No specific criteria, it’s up to the girl how she wants to move and seduce.

At a languid gesture from Ibn Saran, Alyena lifted herself from the scarlet tiles, gracefully turning from her side to her knees, and then, head back, hair to the floor, slowly, inch by melodic protesting inch, arms before her body, lifted herself to a kneeling position, erect, the last bit of her to rise being her head, with a swirl of her blond, loose hair. Then, looking to Ibn Saran, suddenly she bent forward, as though impulsively, as though she could not help herself, and, hands on the tiles, head down, kissed the tiles at his feet, before his slippers. She looked up at him. I gathered she wanted to be bought by him. He was her “rich man.” He lifted his finger for her to rise. Her right leg thrust forth, brazenly, and then, from her kneeling position, slowly, hands above her head, moving, high, she rose swaying to her feet.

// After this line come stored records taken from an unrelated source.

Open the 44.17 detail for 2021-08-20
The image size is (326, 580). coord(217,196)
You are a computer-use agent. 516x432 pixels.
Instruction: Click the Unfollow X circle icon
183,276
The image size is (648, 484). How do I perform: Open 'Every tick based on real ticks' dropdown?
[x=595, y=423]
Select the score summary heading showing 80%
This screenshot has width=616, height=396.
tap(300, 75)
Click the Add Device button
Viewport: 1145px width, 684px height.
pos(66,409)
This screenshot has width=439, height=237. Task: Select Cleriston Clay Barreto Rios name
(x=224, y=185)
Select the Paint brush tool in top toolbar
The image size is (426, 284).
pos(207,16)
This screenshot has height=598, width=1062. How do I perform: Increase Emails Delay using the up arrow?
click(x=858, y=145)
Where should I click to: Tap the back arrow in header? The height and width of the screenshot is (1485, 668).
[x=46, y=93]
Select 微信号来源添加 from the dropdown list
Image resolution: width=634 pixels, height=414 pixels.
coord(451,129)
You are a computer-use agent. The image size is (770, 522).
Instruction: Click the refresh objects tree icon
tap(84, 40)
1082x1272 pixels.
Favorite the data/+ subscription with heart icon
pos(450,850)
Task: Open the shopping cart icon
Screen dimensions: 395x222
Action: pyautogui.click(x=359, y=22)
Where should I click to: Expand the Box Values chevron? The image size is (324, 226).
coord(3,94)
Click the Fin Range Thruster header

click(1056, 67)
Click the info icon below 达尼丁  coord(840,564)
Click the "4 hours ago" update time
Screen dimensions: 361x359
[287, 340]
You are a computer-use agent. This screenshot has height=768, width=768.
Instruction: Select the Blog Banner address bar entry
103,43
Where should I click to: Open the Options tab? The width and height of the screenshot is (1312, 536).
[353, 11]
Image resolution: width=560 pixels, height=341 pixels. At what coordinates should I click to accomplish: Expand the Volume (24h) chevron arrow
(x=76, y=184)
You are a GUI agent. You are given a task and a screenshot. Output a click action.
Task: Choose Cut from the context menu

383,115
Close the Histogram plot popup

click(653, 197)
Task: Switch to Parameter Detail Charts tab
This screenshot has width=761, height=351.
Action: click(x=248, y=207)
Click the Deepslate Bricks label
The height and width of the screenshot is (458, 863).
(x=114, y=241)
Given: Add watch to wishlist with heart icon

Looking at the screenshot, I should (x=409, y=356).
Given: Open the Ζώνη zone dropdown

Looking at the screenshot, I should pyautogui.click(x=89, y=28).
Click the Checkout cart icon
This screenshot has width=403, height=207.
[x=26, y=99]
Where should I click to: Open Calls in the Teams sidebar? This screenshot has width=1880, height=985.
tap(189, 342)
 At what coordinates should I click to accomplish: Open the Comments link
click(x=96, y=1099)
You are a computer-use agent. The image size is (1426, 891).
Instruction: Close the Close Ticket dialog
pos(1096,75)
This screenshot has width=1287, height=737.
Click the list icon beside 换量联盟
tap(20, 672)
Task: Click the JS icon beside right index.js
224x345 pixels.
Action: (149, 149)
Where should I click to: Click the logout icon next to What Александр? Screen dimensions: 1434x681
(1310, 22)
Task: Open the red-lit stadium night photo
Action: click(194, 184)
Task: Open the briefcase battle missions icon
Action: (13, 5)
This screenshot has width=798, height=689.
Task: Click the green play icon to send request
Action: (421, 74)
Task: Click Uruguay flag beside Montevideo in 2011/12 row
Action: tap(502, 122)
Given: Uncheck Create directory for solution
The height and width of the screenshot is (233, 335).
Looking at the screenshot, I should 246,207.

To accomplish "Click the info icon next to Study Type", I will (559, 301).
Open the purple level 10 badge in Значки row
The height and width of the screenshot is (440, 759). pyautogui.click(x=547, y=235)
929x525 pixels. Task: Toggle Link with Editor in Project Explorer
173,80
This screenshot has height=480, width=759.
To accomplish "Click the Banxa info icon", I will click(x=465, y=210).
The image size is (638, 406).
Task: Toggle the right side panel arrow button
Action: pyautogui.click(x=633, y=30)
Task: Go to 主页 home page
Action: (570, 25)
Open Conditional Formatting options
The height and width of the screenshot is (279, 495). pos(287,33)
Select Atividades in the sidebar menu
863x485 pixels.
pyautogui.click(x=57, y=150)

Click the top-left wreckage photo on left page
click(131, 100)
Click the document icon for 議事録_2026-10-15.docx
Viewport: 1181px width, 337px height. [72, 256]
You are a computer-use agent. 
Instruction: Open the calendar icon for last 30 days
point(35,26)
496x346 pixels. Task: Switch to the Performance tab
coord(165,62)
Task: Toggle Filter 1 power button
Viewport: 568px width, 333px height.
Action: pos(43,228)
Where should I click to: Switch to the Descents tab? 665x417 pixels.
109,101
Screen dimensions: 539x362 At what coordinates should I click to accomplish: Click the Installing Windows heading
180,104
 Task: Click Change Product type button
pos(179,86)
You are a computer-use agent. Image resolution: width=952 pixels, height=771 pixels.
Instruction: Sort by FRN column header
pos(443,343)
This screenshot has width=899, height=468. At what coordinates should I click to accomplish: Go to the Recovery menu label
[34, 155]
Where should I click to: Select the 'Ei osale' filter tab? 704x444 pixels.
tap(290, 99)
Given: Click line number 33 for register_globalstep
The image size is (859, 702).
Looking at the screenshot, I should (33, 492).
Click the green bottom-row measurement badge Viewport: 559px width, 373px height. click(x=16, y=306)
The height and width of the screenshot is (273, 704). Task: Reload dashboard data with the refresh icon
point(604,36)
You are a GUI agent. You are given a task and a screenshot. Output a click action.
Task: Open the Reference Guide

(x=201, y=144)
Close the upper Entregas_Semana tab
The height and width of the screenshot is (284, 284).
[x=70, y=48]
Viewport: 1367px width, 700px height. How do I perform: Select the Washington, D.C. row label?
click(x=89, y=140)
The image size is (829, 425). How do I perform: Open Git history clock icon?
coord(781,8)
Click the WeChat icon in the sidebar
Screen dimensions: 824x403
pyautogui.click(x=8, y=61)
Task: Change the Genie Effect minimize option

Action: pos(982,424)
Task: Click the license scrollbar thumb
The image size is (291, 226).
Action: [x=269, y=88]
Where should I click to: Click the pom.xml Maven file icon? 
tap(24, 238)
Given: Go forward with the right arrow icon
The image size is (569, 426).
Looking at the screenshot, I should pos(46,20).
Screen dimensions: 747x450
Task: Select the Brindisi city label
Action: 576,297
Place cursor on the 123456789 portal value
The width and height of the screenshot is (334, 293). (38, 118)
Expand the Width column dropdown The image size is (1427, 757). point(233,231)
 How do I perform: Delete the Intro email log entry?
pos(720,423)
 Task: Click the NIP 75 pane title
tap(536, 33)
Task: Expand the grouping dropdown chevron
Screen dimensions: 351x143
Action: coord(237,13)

“May I strip your slave?” inquired Ibn Saran.

“Of course,” I said.

He nodded to the girl. To the music she unhooked her slave halter of yellow silk and, as though contemptuously, discarded it. I saw she was excited to see his interest in her. Only too obviously was she interested in him making a purchase of her. The churning of milk and the pounding of grain were not for lovely Alyena. That was for ugly girls and free women. She was too desirable, too beautiful, to be set to such labors.

Alyena, now, slowly, disengaged the dancing silk from her hips, yet held it, moving it on and about her body, by her hands, taunting the reclining, languid, heavy-lidded Ibn Saran, to whom she knew, at his slightest gesture, she must bare herself.

He regarded her veil work; she was skillful; he was a connoisseur of slave girls.
At a signal from Ibn Saran, Alyena drew the veil about her body, and around it, and, with one small hand, threw it aside. She stood boldly before him, arms lifted, head to the side, right leg flexed. The veil, floating, wafted away, a dozen feet from her, and gently, ever so gently, settled to the tiles. Then, to the new melodic line, she danced.

Alyena now to a swirl of music spun before us, swept helpless with it, bangles clashing, to its climax.

Then she stopped, marvelously, motionlessly, as the music was silent, her head back, her arms high, her body covered with sweat, and then, to the last swirl of the barbaric melody, fell to the floor at the feet of Ibn Saran. I noted the light hair on her forearms. She gasped for breath.